PASSAGE GIVEN:
Version:

Release Notes


Version 7.0

Publish Date: 01/31/2019

New Features

Active Analytics Workbench

  • The Active Analytics Workbench (AAW) platform is now available. A brand new API and UI are available to improve existing machine learning workflows. For machine learning, Tensorflow and Blackbox (using Docker containers) models are supported. AAW also supports continuous deployments, on-demand deployments (via an inferencing REST endpoint), and audits of both TensorFlow models trained internally and imported models. AAW has a new ingestion interface that allows ingesting data from variety of sources and methods, including Kinetica, PostgreSQL, and Kafka.

Core

  • Kinetica now supports Resource Management. Resource management involves the three following resources:
    • Storage Tiers: Data containment layers within the database (VRAM, RAM, Disk Cache, Cold Storage)
    • Tier Strategies: Data object eviction priorities within each storage tier to help define memory usage and data priorities
    • Resource Groups: Resource fencing -- process scheduling priorities and other limits imposed on specific groups of users
  • Partitioning is now available. Table data that is sharded or replicated can be partitioned to aid storage tiering and data skipping. The two types of supported partitioning schemes are:
    • Range
    • Interval
  • The ability to alter multiple columns in a single call is possible via the new /alter/table/columns endpoint.

WHAT THIS EXERCISE ASKS:
[1] List the data containment layers that the release notes give as Storage Tiers.
[2] Translate this sentence from the release notes into Spanish: "Table data that is sharded or replicated can be partitioned to aid storage tiering and data skipping."
[3] Return the portion of the release notes that runs from "Publish Date: 01/31/2019" up to and including "Cache, Cold Storage)", copied without any change.

DATA:
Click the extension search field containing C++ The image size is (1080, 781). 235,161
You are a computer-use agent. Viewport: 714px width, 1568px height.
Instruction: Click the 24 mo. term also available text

RESPONSES TO THE EXERCISE:
[1] VRAM, RAM, Disk Cache, Cold Storage

[2] Los datos de tabla que están fragmentados o replicados pueden particionarse para facilitar la organización del almacenamiento por niveles y la omisión de datos.

[3]
Publish Date: 01/31/2019

New Features

Active Analytics Workbench

  • The Active Analytics Workbench (AAW) platform is now available. A brand new API and UI are available to improve existing machine learning workflows. For machine learning, Tensorflow and Blackbox (using Docker containers) models are supported. AAW also supports continuous deployments, on-demand deployments (via an inferencing REST endpoint), and audits of both TensorFlow models trained internally and imported models. AAW has a new ingestion interface that allows ingesting data from variety of sources and methods, including Kinetica, PostgreSQL, and Kafka.

Core

  • Kinetica now supports Resource Management. Resource management involves the three following resources:
    • Storage Tiers: Data containment layers within the database (VRAM, RAM, Disk Cache, Cold Storage)